Czech mobile operator Vodafone CR (formerly Oskar) will not launch a 3G service by its end-January 2008 deadline, and may be prepared to turn its back on the technology altogether in favour of other, newer alternatives. A report in the Czech Business Weekly speculates that Vodafone CR may write off its USD88 million UMTS concession, purchased in February 2005 at a knock-down price compared to the sums paid by Telefonica O2 CR and T-Mobile in 2001, following its failure to secure a network sharing deal with one of its rivals. Vodafone has been trying to negotiate a deal with a competitor to share technology since mid-2006 when it mothballed plans to deploy its own infrastructure, however, the talks, mainly with T-Mobile, appear to have fizzled out.
According to TeleGeography’s GlobalComms database, in January 2006 Oskar announced it planned to introduce 3G services before the end of the year, and also to upgrade the network to high speed downlink packet access (HSDPA) technology. However in a surprising turnaround in July, it said it was putting its 3G plans on hold in the face of what it called ‘excessive’ rollout costs. The announcement came not long after it revealed it had signed an exclusive 3G handset contract with Huawei (in February 2006), and the award of 3G equipment contracts to Ericsson and Siemens in April. At the time it said it would instead focus on alternative data technologies such as EDGE, which was launched in March 2005, and self-branded e-mail services, which were launched in August 2006 in partnership with Visto Mobile under the brand name Business Email Plus.

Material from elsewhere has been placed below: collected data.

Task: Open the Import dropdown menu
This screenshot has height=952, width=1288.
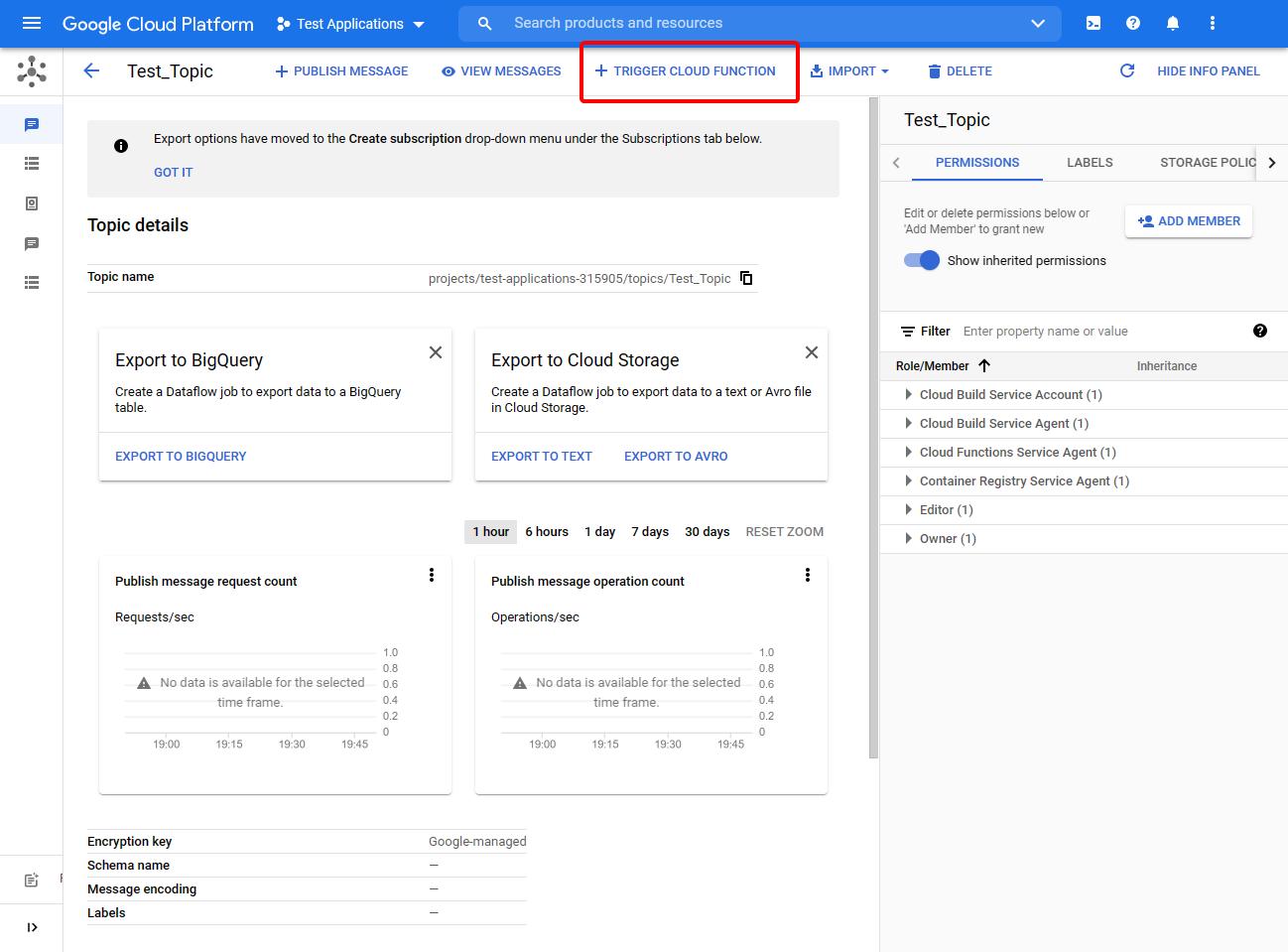Action: (x=850, y=70)
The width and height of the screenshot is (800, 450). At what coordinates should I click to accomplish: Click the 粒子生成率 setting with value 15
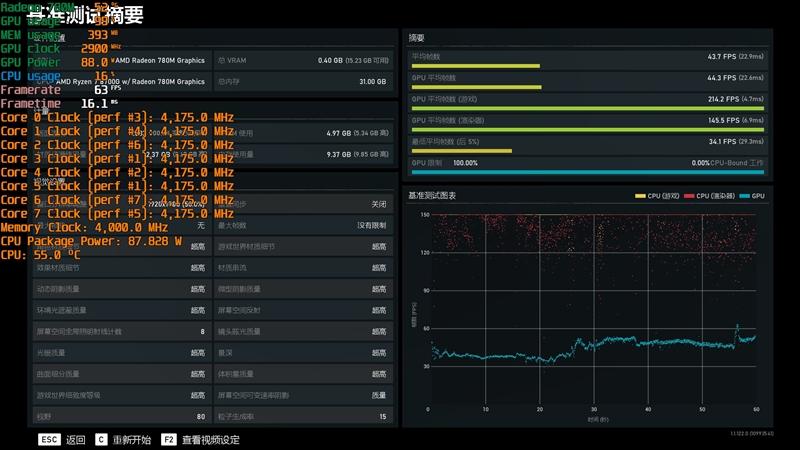coord(301,416)
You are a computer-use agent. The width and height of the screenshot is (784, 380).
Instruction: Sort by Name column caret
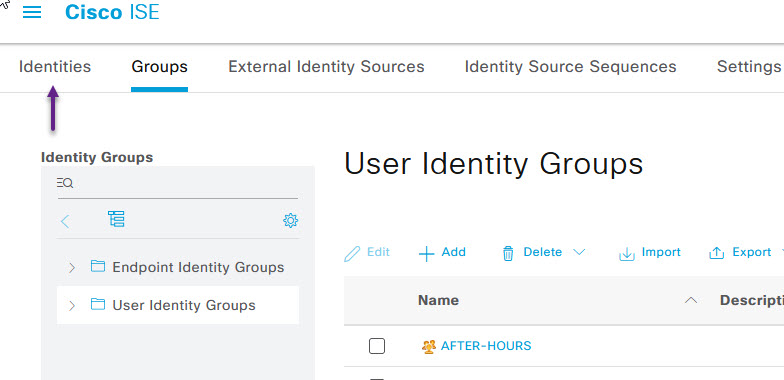coord(691,300)
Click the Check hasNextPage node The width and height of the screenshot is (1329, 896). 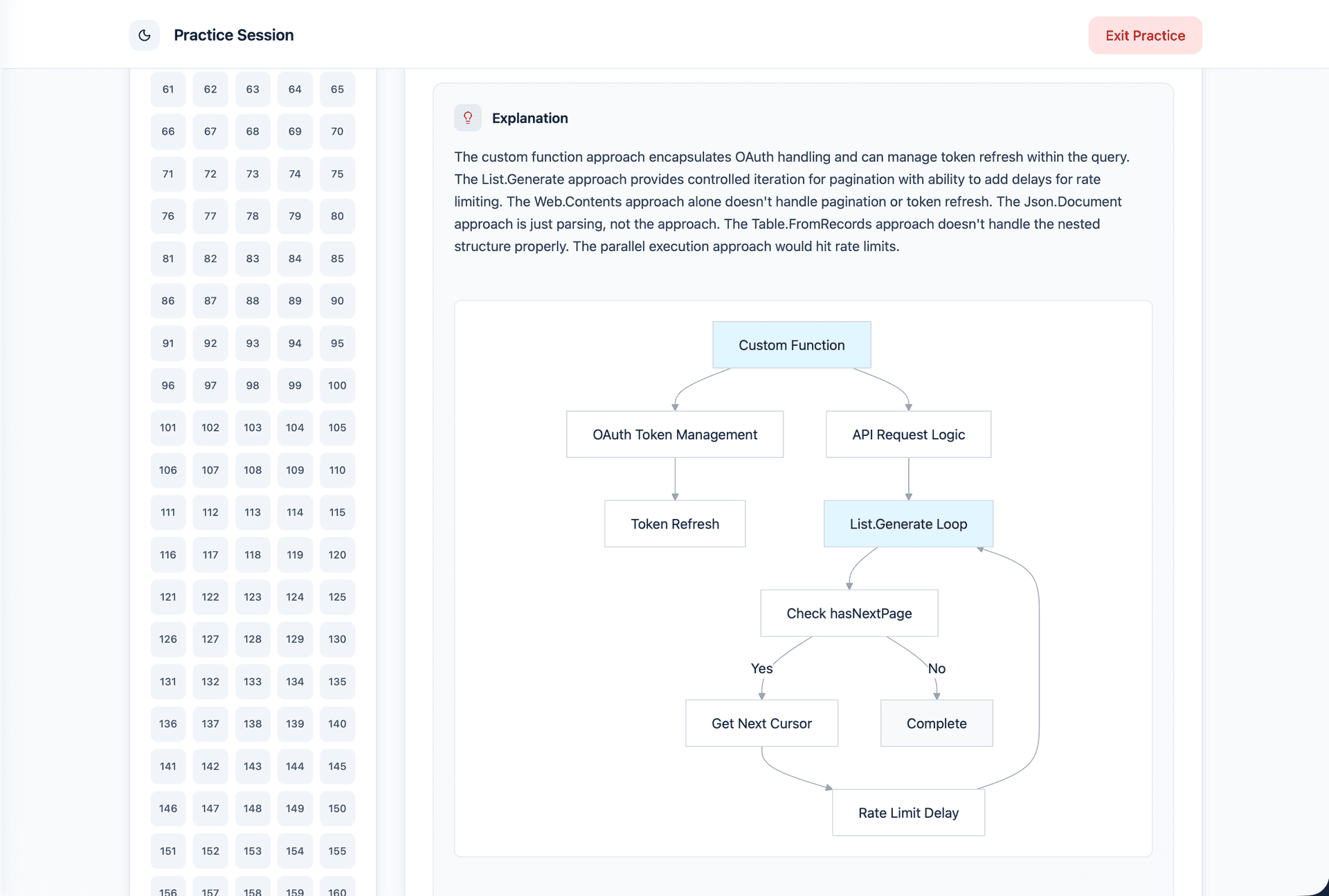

Vodafone’s Czech unit has said officially that it will now roll out a UMTS service by 1 January 2009, instead of the previous 31 January 2008, but local analysts point out it is currently testing other more up-to-date technologies such as 4G, Long Term Evolution (LTE) and a mixture of Wi-Fi enabled fixed line and mobile phones, and may circumvent UMTS altogether. In addition, Vodafone CR has signed a joint agreement with Telefonica O2 and T-Mobile to build a network for mobile television based on Digital Video Broadcasting-Handheld (DVB-H) technology.